Everyone loves Santa Claus, and everyone loves chocolate. Put them together, and you’ve got a delicious holiday treat. But what inspired this idea in the first place? Who came up with the idea of chocolate Santas? And is it really nothing more than ritualized cannibalism?

Ho ho ho, y’all. Image by Webandi from CC0 via Canva

Chocolate is known as an aphrodisiac the world over today, but until fairly recently, it was mostly the domain of the Aztecs, the Mayans, and European royalty.

In the mid-nineteenth century, the Industrial revolution brought equipment that mixed dried cocoa powder with cocoa butter. This resulted in a form of chocolate that was not only pourable, but easy to mold.
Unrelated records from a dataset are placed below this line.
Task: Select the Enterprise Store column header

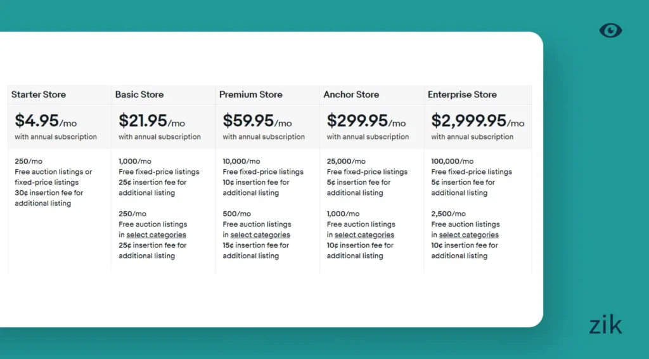Action: tap(462, 95)
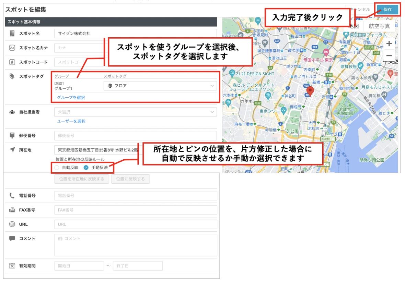Click the globe icon next to URL
This screenshot has width=405, height=283.
[12, 224]
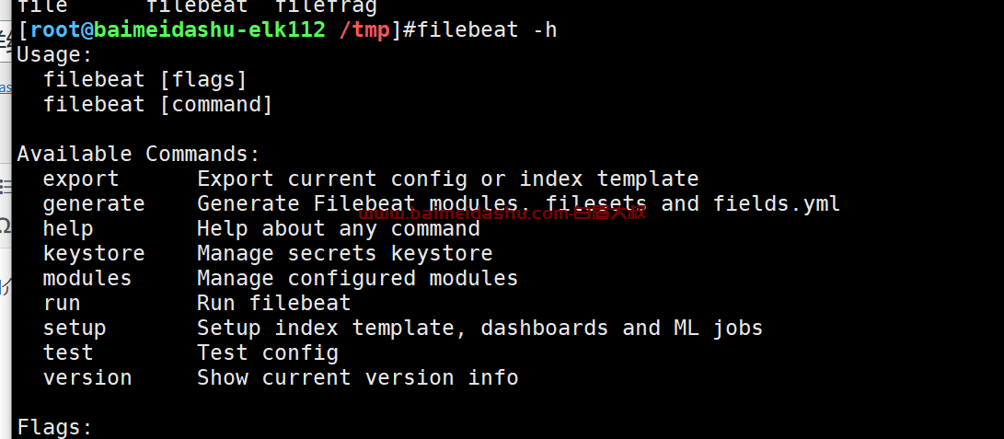Click the 'filebeat -h' command text

pyautogui.click(x=487, y=30)
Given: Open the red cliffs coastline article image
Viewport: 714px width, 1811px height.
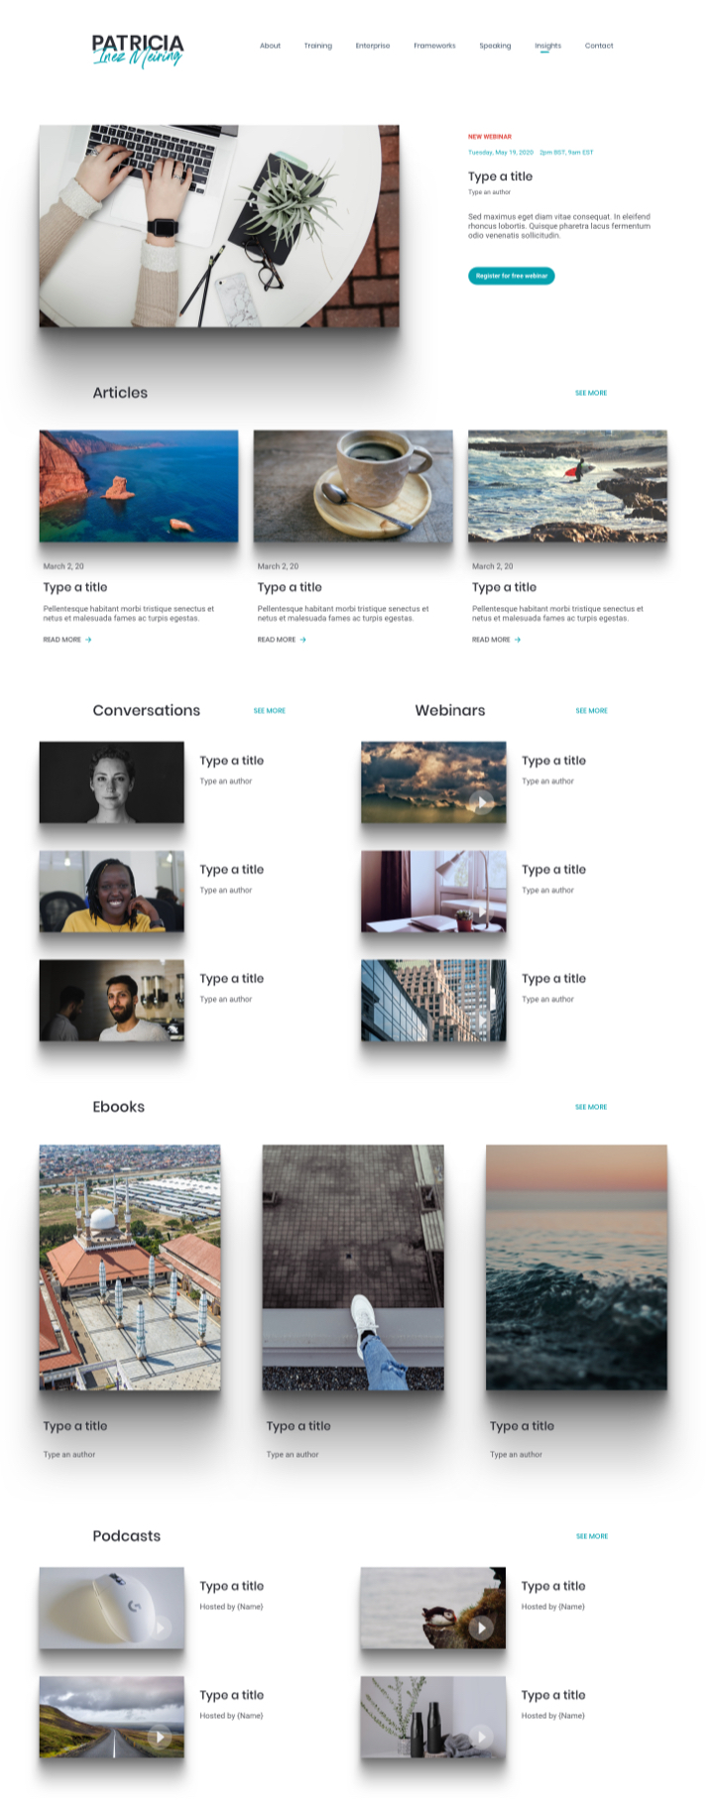Looking at the screenshot, I should coord(139,486).
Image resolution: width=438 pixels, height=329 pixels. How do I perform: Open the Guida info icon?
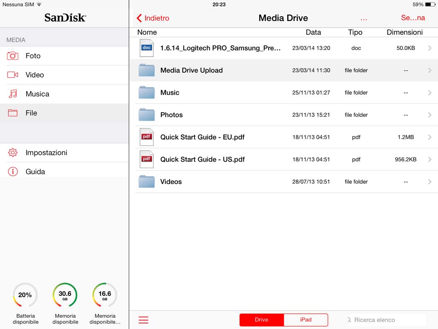(x=13, y=172)
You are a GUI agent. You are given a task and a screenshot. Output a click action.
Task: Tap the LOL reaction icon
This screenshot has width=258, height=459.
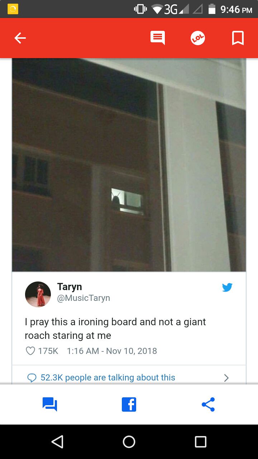click(197, 38)
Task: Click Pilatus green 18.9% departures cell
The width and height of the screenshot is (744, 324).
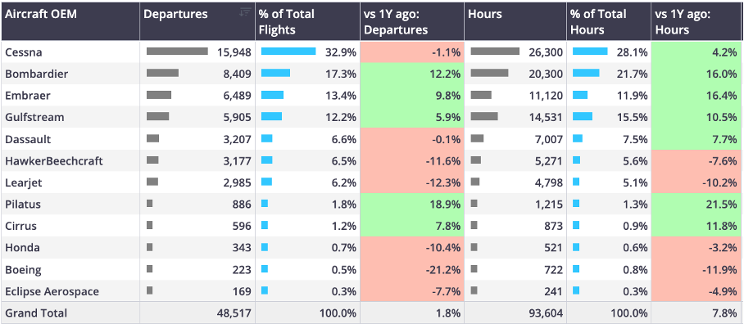Action: (x=412, y=205)
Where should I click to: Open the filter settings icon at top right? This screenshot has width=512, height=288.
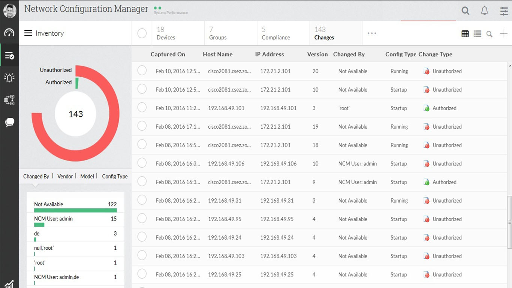click(x=503, y=11)
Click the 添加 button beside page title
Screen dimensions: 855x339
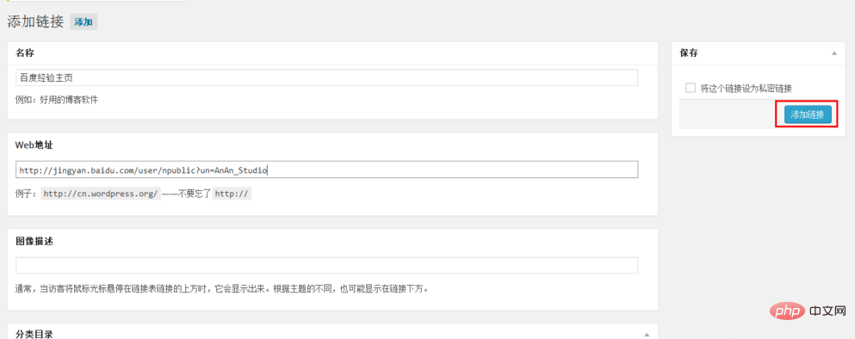pos(84,22)
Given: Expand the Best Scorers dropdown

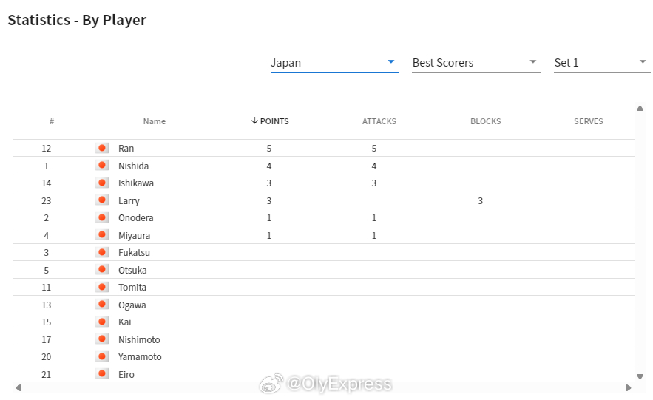Looking at the screenshot, I should click(x=476, y=63).
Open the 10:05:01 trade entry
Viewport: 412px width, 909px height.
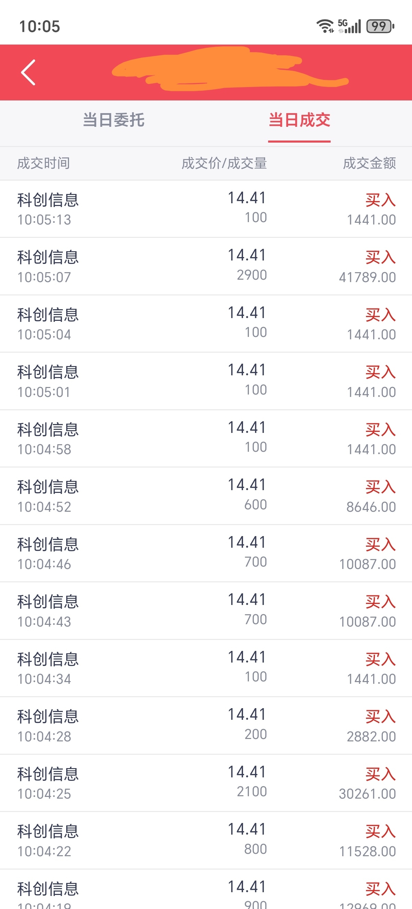pyautogui.click(x=206, y=381)
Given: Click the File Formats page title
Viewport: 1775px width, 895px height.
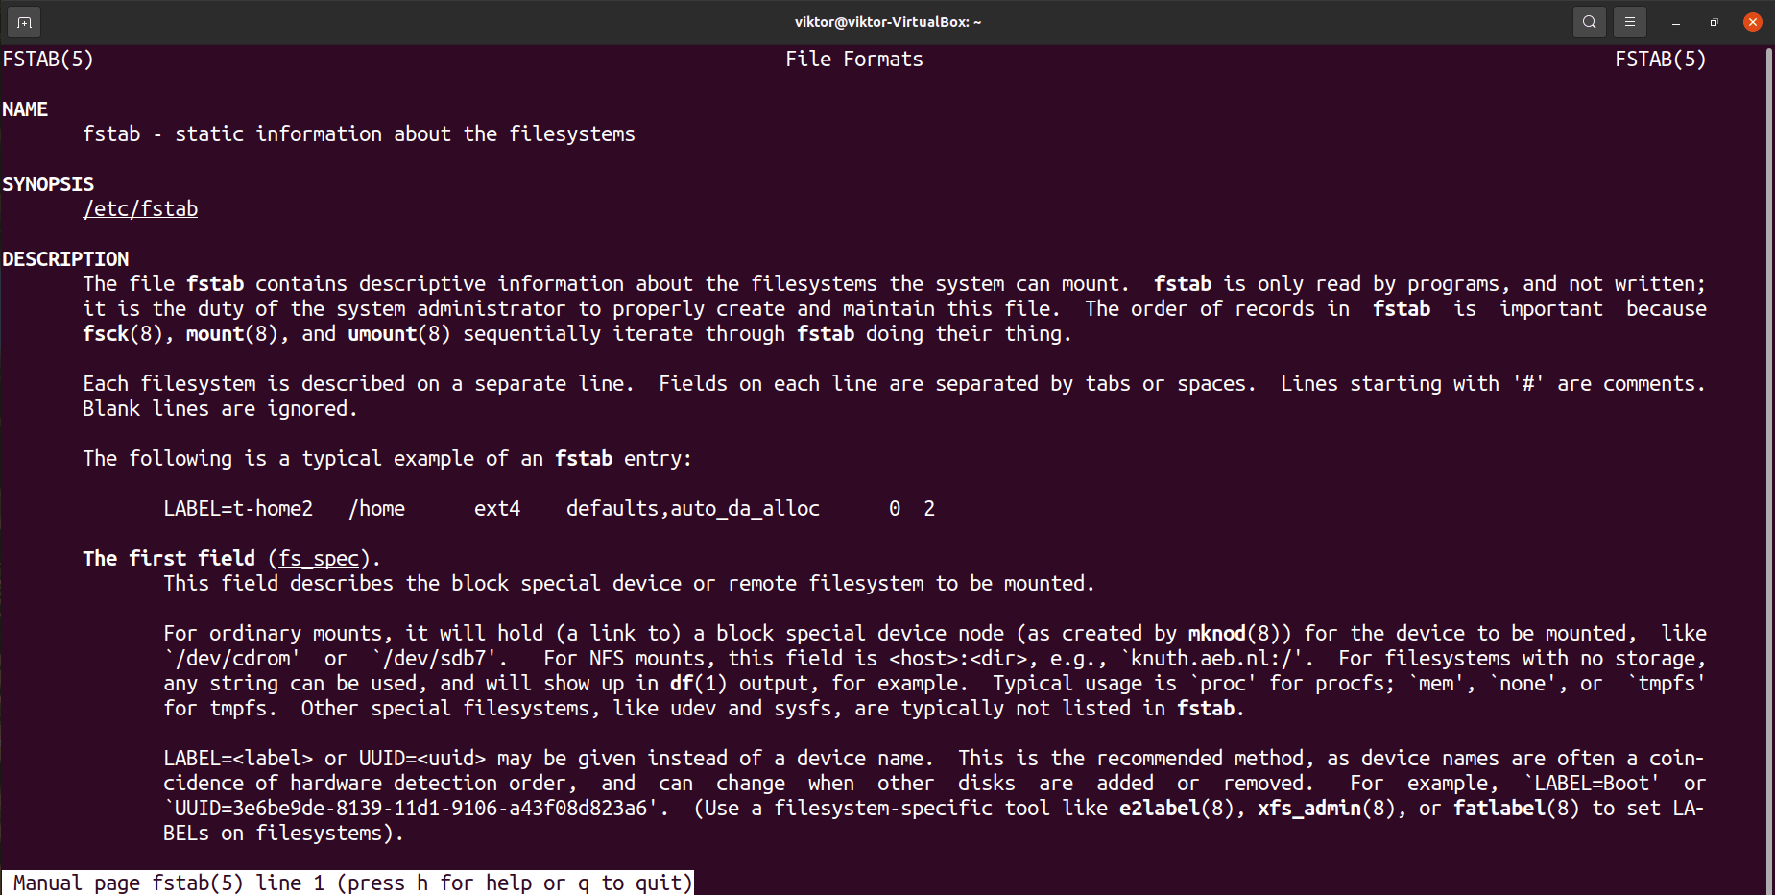Looking at the screenshot, I should click(x=852, y=59).
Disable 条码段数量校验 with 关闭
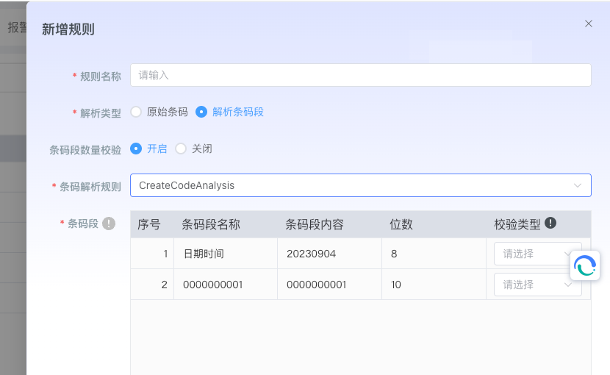The width and height of the screenshot is (610, 375). [181, 149]
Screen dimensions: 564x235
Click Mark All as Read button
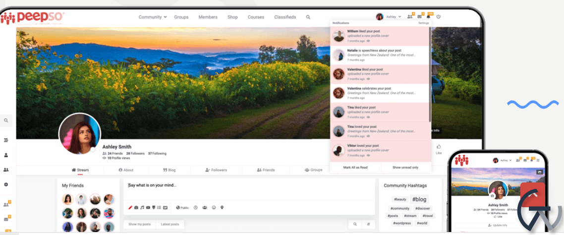pos(355,168)
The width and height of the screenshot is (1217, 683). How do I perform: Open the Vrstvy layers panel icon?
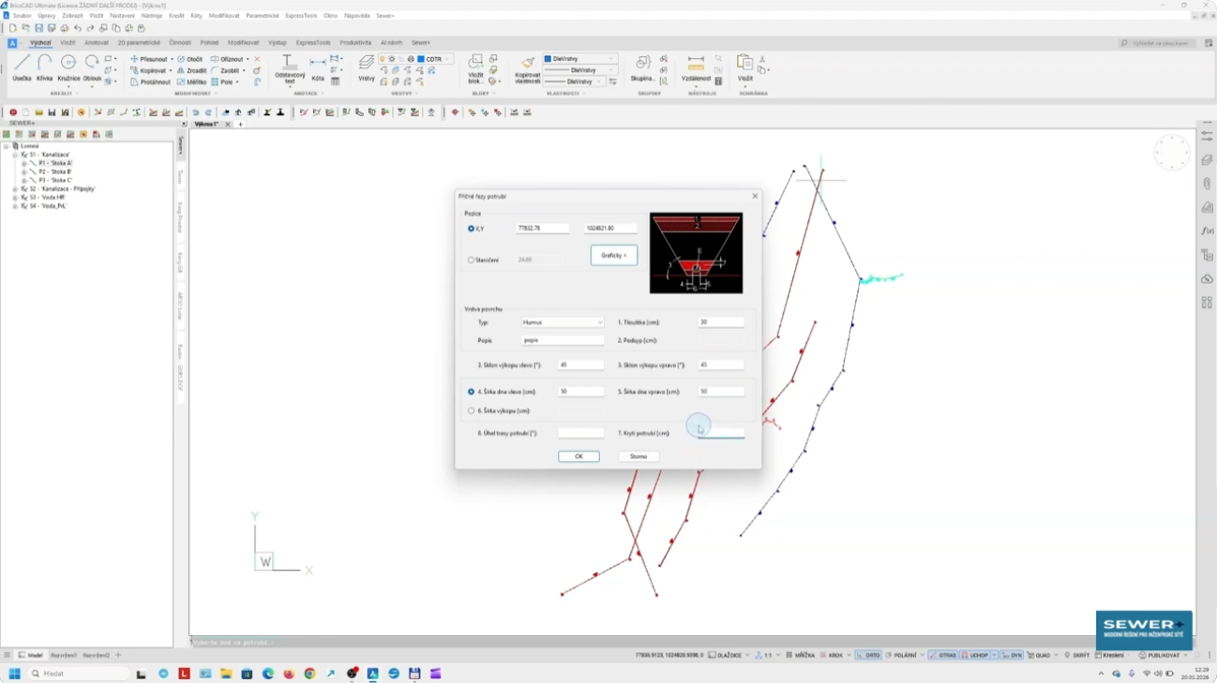(x=367, y=67)
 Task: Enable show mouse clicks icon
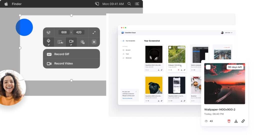coord(83,42)
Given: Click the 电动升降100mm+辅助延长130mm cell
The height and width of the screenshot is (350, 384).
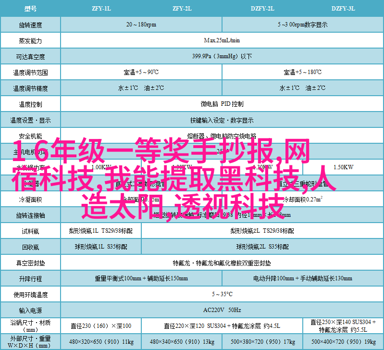Looking at the screenshot, I should (302, 279).
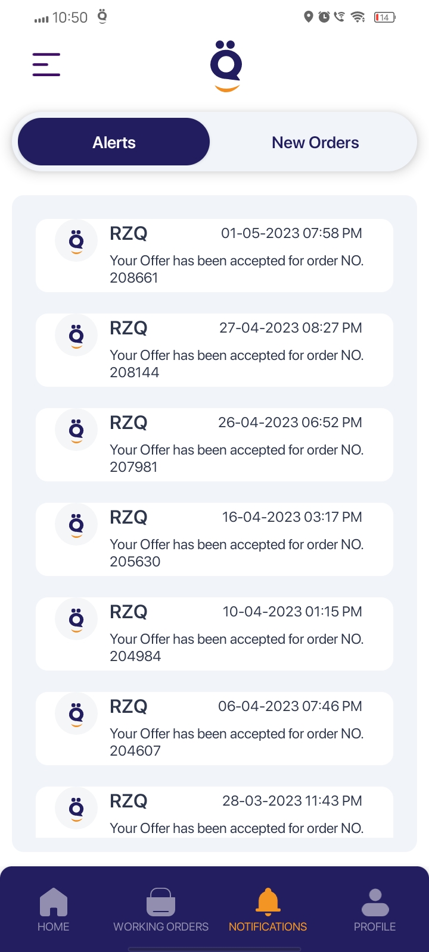The image size is (429, 952).
Task: Tap the battery indicator in status bar
Action: pos(384,17)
Most likely, the Germans can take credit for making the first chocolate Santa Clauses — December 6 is known as Nikolaustag, or St. Nicholas’ Day, and the traditional gift appears to have been a toy and a piece of chocolate. Even today, nearly thirty million chocolate Santas are sold each winter in Germany alone by the Lindt & Sprüngli Chocolate Company, according to a 2013 interview with marketing director Heike Bootz.

 In the book Pagan Christmas, authors Christian Ratsch and Claudia Muller-Eberling posit that the ritual consumption of the chocolate Santa is a way of “butchering” Father Christmas after we’ve unwrapped our gifts. But maybe — just maybe — we do it because chocolate is really, really delicious!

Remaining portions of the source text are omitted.